[Data for locating words and elements]

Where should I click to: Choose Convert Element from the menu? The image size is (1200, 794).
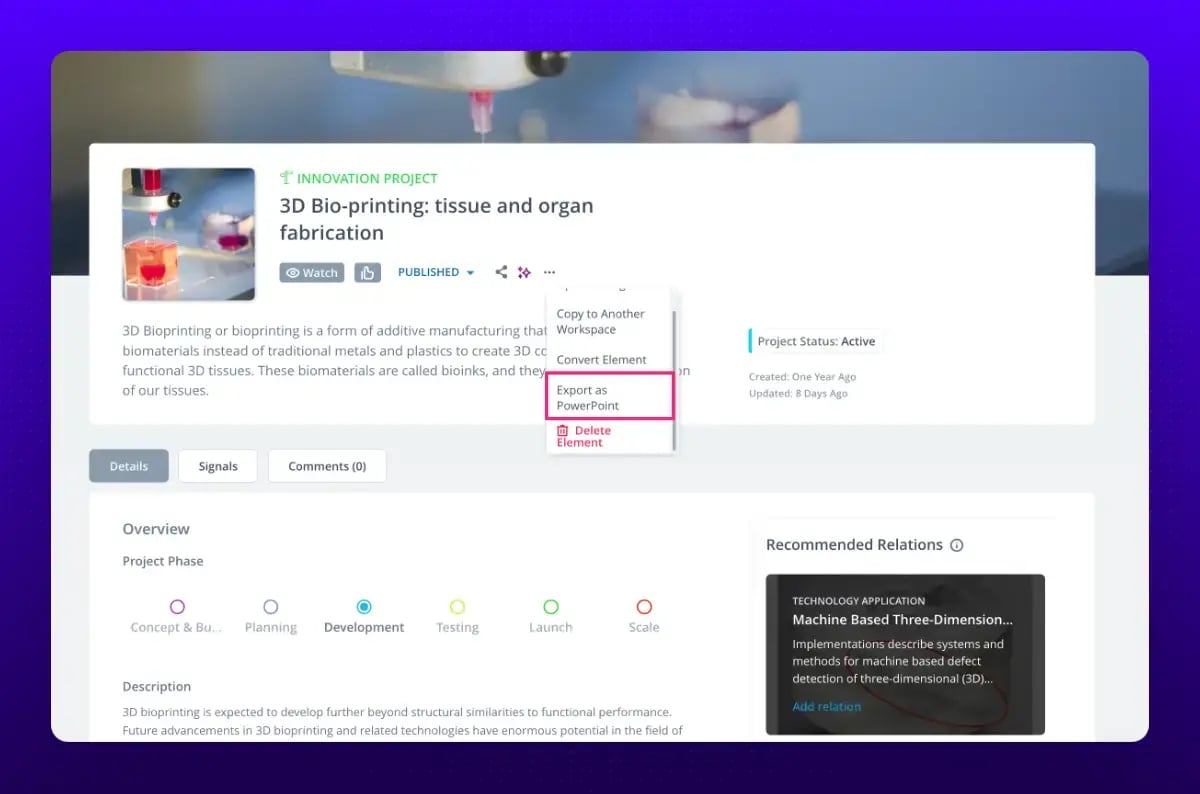(x=601, y=360)
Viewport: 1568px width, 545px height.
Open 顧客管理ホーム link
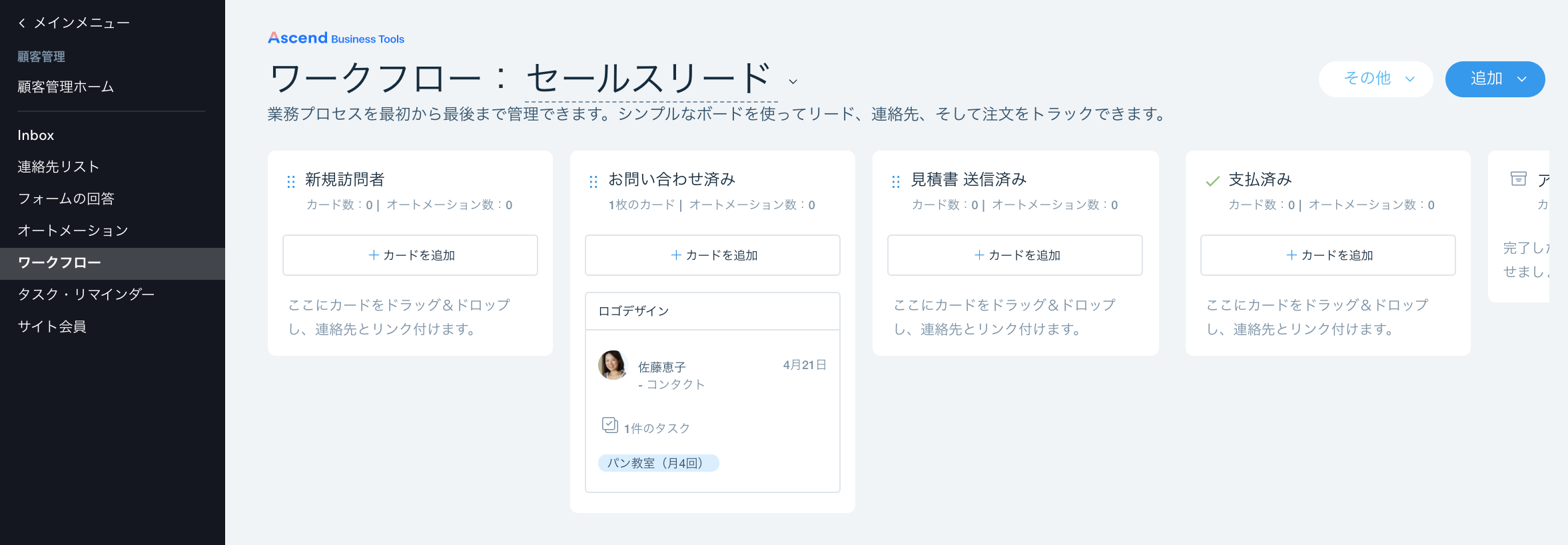pyautogui.click(x=65, y=87)
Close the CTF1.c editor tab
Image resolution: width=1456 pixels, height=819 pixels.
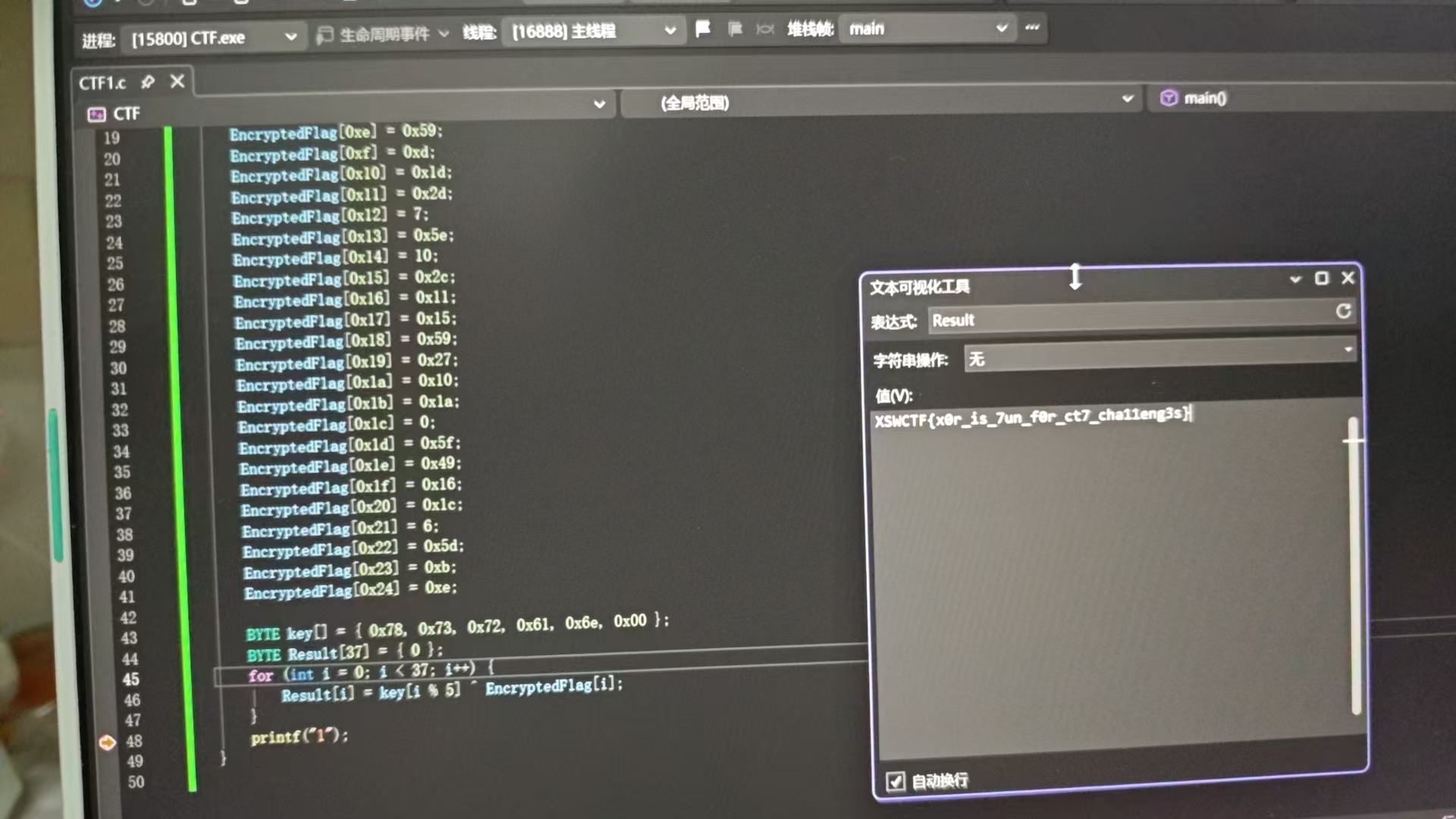(177, 81)
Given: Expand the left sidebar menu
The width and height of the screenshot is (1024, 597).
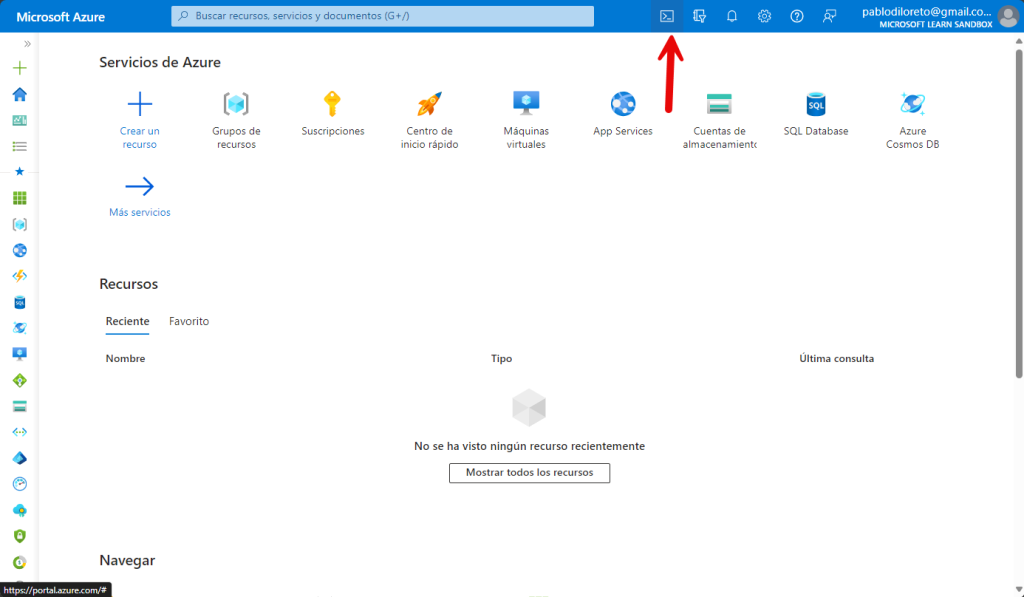Looking at the screenshot, I should (27, 44).
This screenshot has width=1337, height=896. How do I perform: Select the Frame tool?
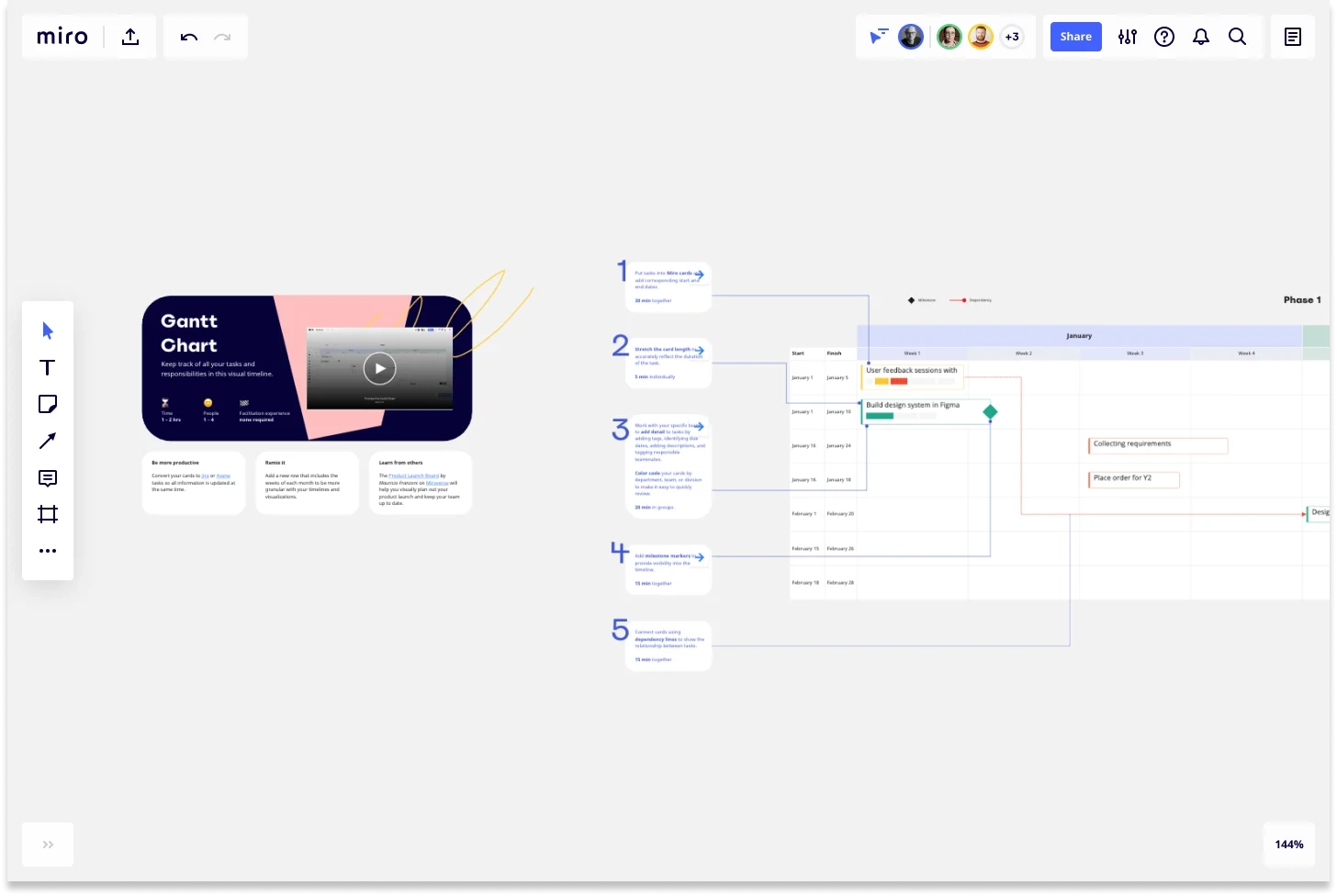48,514
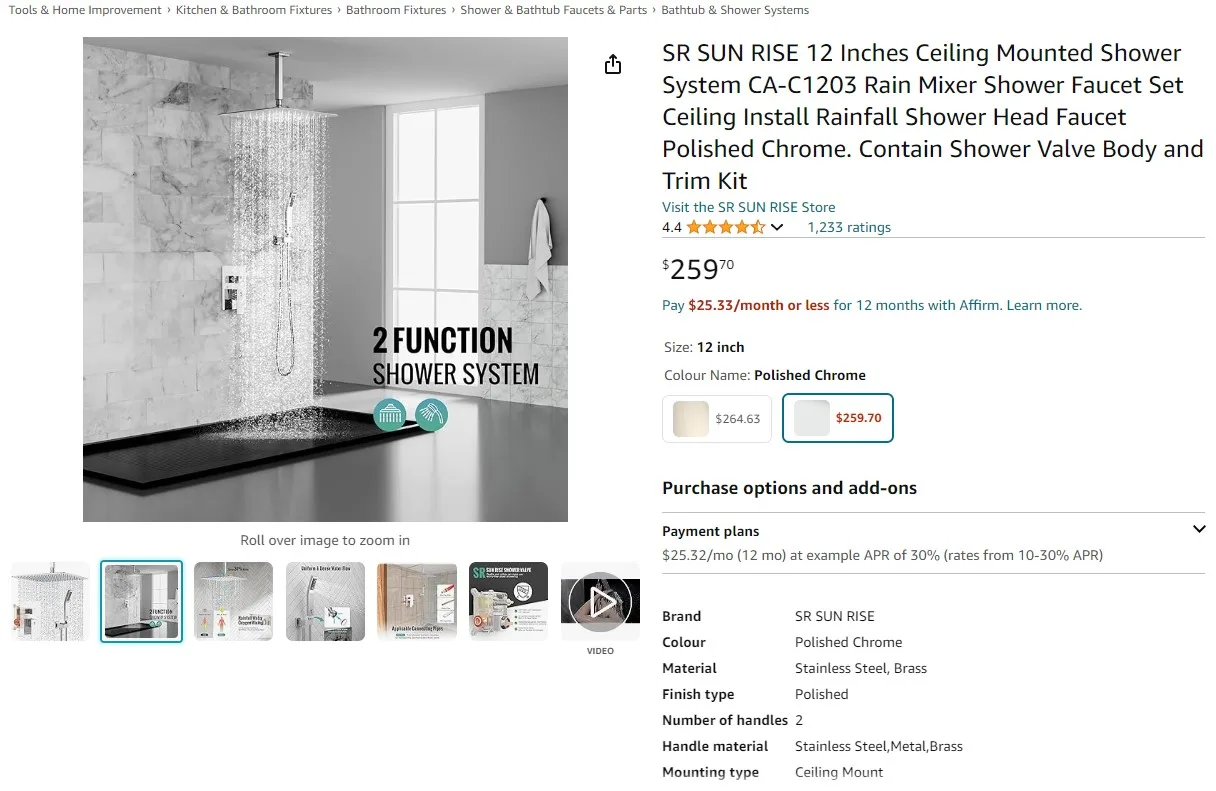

## WRITTEN EXERCISE:
Pick out every line of the listing that contains the word "menu" and copy each one in full.

## TASK SOLUTION:
Where should I click to: Choose Convert Element from the menu? The image size is (1200, 794).
Given: Expand the left sidebar menu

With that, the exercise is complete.